EXCERPTED RECORDS:
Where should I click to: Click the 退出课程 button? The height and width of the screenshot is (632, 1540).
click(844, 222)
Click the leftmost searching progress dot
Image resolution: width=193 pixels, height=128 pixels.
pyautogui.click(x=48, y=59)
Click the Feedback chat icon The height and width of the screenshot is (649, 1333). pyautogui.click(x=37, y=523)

==

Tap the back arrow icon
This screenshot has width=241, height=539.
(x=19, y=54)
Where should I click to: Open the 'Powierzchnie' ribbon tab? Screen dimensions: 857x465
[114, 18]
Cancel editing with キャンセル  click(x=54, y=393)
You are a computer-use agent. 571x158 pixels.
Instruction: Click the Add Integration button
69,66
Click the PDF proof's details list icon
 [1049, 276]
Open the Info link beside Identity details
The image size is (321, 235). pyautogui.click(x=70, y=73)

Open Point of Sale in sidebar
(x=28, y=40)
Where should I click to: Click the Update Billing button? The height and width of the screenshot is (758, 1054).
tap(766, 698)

WHAT IS REQUIRED:
Print, without alteration, only the lines above between the one holding "Image resolution: width=193" and the one holding "Click the Feedback", inclusive.

YOUR RESPONSE:
Image resolution: width=193 pixels, height=128 pixels.
pyautogui.click(x=48, y=59)
Click the Feedback chat icon The height and width of the screenshot is (649, 1333). pyautogui.click(x=37, y=523)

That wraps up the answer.